As an undergraduate at Brigham Young University, I majored in history, with a strong interest in the social history of the Middle Ages. My father was a biochemist with a specialty in nutrition. So with suggestions from him, it was a natural for me to write my senior thesis on late medieval dietary deficiencies.
The results of my research, based largely on secondary sources, were that the medieval peasantry, particularly those living in northern Europe, suffered from a variety of nutritional diseases. For example, many suffered from:
- a vitamin A deficiency which would have impacted their vision;
- a vitamin C deficiency resulting in scurvy;
- a vitamin D deficiency resulting in rickets;
- an iodine deficiency resulting in goiters; and
- malnutrition resulting in permanent mental impairment and kwashiorkor in children.

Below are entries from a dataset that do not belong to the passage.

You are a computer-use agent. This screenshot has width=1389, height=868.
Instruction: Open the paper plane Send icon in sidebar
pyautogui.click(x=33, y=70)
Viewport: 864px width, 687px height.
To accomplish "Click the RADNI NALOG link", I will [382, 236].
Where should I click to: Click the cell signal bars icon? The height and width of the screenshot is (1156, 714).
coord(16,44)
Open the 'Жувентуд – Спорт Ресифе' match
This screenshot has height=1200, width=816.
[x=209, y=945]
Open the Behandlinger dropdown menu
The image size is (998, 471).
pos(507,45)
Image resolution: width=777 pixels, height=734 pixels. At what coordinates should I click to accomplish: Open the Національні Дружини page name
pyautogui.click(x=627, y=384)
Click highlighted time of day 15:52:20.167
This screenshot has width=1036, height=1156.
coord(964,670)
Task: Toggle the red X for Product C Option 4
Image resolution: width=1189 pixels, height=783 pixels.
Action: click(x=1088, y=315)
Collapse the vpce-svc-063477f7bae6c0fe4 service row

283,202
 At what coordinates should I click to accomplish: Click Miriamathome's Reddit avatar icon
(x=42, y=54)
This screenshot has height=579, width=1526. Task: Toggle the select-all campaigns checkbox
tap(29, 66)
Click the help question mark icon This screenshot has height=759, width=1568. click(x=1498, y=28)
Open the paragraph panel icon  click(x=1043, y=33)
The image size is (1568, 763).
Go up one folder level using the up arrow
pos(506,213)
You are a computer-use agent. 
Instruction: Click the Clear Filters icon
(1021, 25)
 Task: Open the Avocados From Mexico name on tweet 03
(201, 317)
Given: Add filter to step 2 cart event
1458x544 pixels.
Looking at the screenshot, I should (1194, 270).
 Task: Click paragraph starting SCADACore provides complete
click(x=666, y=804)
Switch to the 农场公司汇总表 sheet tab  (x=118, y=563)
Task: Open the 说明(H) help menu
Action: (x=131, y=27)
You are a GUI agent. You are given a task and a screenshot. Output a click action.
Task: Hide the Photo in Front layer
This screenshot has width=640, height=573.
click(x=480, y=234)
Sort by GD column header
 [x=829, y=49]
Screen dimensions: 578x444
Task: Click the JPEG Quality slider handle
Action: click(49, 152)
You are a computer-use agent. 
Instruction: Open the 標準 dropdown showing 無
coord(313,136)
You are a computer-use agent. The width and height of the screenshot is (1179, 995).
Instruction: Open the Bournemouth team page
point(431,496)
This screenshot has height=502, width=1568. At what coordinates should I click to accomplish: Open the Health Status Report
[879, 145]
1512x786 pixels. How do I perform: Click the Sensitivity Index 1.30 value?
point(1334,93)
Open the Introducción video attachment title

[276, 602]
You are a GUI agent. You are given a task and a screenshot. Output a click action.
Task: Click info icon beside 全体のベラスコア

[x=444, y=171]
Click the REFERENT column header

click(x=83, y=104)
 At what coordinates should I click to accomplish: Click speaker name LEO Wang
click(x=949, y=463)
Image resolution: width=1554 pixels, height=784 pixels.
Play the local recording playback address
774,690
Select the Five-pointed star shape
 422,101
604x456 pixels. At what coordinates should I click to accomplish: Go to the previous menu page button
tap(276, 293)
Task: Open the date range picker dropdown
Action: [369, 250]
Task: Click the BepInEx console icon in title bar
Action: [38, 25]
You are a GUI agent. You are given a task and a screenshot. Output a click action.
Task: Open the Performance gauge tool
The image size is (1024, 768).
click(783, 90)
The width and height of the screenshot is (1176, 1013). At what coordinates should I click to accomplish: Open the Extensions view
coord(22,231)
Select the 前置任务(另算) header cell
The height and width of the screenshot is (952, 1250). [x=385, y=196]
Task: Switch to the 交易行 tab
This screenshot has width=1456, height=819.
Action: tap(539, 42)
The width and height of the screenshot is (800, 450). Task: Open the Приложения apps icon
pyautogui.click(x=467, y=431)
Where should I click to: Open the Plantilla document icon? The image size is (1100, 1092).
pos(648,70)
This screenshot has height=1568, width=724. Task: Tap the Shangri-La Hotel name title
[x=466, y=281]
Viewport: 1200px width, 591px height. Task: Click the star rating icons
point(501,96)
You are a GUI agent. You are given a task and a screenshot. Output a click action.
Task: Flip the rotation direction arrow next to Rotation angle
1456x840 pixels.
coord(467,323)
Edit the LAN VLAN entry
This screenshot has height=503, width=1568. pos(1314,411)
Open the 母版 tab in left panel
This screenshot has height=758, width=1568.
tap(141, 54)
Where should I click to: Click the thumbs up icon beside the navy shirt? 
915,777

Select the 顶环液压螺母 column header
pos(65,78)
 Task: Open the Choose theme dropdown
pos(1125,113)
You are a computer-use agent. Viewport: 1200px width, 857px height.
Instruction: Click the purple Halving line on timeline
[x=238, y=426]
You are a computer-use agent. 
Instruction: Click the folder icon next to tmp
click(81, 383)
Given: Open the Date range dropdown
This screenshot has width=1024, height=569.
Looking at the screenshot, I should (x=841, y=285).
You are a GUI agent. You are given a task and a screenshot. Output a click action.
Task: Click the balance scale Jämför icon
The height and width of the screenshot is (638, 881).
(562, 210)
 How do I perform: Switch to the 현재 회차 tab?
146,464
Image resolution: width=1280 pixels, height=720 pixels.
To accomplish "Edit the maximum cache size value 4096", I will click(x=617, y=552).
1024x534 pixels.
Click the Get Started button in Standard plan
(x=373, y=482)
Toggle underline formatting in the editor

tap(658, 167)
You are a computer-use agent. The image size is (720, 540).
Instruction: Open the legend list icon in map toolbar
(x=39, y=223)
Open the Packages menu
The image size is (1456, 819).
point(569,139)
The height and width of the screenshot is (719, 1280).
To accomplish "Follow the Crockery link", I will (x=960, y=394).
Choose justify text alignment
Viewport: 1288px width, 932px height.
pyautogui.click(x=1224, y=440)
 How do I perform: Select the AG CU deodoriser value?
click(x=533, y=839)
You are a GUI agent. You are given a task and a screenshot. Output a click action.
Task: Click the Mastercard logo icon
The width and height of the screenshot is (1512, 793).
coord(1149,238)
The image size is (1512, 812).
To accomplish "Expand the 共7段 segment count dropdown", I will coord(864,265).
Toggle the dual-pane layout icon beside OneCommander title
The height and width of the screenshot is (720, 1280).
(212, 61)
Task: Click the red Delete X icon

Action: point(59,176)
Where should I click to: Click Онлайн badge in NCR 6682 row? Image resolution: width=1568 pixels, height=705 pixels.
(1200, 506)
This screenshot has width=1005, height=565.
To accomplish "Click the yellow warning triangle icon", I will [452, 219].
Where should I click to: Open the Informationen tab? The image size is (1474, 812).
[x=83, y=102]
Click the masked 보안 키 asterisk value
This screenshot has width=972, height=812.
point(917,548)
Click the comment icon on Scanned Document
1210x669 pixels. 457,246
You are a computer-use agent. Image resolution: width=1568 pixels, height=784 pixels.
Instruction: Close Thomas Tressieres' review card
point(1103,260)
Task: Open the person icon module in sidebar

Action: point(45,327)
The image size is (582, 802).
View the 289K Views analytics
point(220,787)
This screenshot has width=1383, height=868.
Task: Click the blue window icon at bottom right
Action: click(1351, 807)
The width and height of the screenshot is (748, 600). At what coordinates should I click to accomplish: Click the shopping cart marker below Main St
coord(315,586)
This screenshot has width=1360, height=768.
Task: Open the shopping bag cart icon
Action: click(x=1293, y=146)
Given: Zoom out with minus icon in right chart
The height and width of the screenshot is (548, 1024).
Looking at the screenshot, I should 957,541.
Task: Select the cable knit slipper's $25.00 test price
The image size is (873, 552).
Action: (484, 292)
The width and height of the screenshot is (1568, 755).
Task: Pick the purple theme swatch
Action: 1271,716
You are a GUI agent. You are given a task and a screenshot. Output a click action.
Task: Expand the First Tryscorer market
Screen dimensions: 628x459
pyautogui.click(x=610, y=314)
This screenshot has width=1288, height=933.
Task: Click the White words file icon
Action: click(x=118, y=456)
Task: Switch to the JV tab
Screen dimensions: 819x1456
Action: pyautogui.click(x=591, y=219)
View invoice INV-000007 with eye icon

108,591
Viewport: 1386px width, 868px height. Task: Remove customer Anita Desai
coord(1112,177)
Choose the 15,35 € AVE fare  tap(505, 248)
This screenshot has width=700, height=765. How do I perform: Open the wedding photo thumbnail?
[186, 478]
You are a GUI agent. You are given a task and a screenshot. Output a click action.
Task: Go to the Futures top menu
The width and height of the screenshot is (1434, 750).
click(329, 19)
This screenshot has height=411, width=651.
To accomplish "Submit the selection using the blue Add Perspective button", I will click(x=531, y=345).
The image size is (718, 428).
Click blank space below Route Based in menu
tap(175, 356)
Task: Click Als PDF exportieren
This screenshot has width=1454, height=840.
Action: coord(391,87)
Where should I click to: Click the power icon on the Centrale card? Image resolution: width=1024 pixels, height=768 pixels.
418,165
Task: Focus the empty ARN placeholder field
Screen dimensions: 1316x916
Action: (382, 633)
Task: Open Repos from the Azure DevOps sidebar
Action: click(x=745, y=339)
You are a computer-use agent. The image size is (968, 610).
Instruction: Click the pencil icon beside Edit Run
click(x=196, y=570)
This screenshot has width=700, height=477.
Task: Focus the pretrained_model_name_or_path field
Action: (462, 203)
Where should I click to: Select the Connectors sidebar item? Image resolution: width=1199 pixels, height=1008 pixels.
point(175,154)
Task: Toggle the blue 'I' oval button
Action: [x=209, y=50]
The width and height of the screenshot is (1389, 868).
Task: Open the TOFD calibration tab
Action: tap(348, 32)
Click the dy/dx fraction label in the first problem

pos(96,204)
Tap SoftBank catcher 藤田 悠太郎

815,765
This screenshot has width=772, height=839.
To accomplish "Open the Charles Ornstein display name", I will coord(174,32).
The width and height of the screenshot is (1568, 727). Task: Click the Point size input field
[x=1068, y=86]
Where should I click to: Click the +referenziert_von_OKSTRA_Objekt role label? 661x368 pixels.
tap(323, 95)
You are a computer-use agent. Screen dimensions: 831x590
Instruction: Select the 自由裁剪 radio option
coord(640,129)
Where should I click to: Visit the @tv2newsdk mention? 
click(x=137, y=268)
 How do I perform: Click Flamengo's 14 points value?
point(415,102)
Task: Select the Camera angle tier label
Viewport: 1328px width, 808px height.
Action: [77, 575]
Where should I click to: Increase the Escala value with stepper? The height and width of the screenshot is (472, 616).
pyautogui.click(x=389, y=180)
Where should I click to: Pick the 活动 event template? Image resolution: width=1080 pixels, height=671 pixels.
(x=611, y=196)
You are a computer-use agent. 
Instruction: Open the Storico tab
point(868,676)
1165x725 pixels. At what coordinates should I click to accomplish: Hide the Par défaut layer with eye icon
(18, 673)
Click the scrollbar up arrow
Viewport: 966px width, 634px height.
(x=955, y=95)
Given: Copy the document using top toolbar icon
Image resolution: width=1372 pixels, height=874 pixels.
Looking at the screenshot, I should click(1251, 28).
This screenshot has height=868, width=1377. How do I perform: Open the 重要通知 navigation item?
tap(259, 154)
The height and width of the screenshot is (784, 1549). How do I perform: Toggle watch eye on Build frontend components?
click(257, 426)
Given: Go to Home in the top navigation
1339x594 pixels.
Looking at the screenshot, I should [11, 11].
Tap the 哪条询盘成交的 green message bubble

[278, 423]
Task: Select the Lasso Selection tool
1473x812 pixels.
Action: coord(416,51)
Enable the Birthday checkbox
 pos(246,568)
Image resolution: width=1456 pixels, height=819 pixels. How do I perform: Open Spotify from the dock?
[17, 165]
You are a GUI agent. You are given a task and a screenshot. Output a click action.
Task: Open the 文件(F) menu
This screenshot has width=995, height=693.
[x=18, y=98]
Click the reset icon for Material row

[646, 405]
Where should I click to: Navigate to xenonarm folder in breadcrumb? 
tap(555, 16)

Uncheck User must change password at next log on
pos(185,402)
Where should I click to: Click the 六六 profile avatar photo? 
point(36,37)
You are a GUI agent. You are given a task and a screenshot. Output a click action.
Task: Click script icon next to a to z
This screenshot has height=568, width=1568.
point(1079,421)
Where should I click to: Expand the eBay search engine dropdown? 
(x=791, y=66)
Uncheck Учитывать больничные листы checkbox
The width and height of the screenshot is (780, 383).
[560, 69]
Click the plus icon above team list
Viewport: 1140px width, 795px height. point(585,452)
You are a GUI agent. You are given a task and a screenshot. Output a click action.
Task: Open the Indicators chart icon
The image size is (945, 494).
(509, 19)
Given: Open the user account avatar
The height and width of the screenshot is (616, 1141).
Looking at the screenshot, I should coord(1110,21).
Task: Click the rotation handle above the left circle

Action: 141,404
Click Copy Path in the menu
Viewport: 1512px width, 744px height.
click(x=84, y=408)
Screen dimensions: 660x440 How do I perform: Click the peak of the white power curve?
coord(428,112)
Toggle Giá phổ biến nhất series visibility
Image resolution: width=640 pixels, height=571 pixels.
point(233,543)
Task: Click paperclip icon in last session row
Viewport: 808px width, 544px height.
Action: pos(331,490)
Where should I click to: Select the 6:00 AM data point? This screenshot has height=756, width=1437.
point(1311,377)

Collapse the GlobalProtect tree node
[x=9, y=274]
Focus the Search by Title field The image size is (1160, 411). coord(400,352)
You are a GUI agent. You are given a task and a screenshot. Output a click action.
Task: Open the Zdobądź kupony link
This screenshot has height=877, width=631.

Because of my research I done 46 years ago, I was particularly interested in a recent study of bones from medieval London (National Geographic, Feb 2016, p. 97):
Isotope and bone analysis from a collection of 14th- and 15-th century skeletons unearthed during an excavation at Charterhouse Square paint a harrowing picture of life in medieval London. Many showed signs of malnutrition, and one in six suffered from rickets. Severe dental problems and tooth abscesses were also common, as was a high rate of back injuries and muscle strains from heavy labor. People from the later period in the 1400s, had disturbingly high rates of upper body injuries, possibly consistent with violent altercations that resulted from a breakdown in law and order in the wake of the plague.
It is also useful to note that maturation–puberty or menarche–is delayed by poor nutrition. Since life expectancy in the Middle Ages was much shorter than it is today, the period between maturation and death was relatively short.
Dietary and bone analyses paint a rather dismal picture of peasant life in the Later Middle Ages.